Choose container culture for a myriad of special situations close-up viewing of unique or rare specimens (and for a bit of horticultural braggadocio here), for species that have special soil requirements, for hobbies such as bonsai, for containing aggressive but, depending on one's taste, interesting collector's plants (Equisetum comes to mind), for portability of questionably hardy treasures that need to be moved for winter protection, or just for the joy of displaying and admiring a collection of plants that one would like to rearrange for seasonal decoration. Modern containers come in all sizes and designs, limited only by the imagination. The clay pots of yore, however, molting by inclination in winter frosts, have in many areas been supplanted by glazed ornamentals. Hypertufa troughs constructed with peat and cement, and carefully cured, are widely used to give a rustic appearance for the optimal display of alpine plants. Potential candidates for tufa culture should be chosen...

Cheilanthes

Theories vary regarding fertilizer with one being that none should be added and the other being that the xeric native habitats are high in mineral nutrients and fertilizer is welcome. I do not feed mine, mostly because of a lack of prioritized time rather than strong convictions, but some of the best xerics I have seen are in bonsai pots and regularly fed. (While these pots are not usually deep, they have extra large drain holes to facilitate the ferns' required good drainage needs.) Whichever course you chose, be sure that applied amounts are no more than one-half of the manufacturer's recommended strength. Feeding for any ferns, including xerics, is most effective when applied during active new growth.

Dwarf scouring rush

Culture and comments With its diminutive stature, the miniature scouring rush makes a delightful conversation piece in a well-watered container.

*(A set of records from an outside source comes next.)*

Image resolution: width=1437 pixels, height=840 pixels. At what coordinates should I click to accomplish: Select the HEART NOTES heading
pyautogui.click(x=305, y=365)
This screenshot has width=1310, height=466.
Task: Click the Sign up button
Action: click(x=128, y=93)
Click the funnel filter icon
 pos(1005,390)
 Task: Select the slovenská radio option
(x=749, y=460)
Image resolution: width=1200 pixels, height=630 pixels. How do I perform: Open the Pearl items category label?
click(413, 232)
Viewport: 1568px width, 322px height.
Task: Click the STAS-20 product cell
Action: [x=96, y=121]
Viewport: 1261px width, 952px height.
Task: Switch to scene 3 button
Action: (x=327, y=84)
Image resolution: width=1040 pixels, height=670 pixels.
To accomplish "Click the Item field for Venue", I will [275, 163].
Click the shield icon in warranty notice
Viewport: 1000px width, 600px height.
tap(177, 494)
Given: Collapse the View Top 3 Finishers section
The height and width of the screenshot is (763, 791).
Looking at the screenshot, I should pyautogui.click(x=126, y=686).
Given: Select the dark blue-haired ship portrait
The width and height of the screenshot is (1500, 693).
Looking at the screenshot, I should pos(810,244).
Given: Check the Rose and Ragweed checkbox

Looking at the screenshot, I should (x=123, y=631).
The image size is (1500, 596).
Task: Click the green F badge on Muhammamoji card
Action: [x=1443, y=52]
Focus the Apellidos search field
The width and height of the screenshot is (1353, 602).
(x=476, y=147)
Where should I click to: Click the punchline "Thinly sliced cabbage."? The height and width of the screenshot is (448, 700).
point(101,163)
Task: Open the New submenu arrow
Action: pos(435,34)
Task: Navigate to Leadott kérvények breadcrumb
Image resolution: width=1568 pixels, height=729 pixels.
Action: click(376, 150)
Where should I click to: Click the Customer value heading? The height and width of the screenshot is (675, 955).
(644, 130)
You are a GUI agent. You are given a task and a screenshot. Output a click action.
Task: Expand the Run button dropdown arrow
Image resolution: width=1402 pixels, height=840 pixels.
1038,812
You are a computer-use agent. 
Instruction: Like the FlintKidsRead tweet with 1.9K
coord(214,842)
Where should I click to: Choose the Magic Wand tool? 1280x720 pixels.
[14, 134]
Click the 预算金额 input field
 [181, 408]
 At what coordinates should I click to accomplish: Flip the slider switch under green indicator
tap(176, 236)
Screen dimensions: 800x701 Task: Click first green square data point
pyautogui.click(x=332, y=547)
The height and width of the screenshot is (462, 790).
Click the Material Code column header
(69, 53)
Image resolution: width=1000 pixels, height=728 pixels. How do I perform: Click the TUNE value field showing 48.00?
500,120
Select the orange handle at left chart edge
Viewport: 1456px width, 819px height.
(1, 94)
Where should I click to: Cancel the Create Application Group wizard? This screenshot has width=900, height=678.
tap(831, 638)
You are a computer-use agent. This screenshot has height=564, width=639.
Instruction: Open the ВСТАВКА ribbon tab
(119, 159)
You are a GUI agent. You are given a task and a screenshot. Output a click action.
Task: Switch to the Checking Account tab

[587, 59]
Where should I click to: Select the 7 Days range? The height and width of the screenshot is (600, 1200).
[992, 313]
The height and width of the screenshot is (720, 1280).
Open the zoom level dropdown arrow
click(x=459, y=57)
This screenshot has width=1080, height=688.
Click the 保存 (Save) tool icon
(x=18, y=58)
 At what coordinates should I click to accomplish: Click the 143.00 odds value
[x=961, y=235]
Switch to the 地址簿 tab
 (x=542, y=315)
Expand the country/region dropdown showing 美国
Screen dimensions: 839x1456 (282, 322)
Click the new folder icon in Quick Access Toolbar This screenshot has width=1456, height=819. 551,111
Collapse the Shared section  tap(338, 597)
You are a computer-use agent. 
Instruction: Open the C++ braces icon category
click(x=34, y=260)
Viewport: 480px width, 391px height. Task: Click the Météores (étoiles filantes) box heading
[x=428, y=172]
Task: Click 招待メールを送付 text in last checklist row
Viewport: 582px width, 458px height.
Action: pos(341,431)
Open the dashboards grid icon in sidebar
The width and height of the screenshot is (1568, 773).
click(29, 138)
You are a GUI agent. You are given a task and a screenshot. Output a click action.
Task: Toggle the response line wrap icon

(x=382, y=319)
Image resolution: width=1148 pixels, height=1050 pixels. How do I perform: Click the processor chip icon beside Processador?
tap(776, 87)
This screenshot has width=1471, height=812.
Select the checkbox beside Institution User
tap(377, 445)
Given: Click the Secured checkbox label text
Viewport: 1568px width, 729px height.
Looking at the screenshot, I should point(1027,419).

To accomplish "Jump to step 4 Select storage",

It would, in fact, be overwhelmed in anything but a Lilliputian garden but has been used effectively as an understory in bonsai or, when containerized, as a companion plant on the borders of bogs. While not as aggressive as its brethren, it can spread, given the opportunity, so confinement is strongly recommended. culture and comments Like Equisetum scirpoides, the variegated scouring rush is an interesting plant for close-up viewing in a container. it makes an atypical bonsai and given sufficient watering may be used successfully as a houseplant.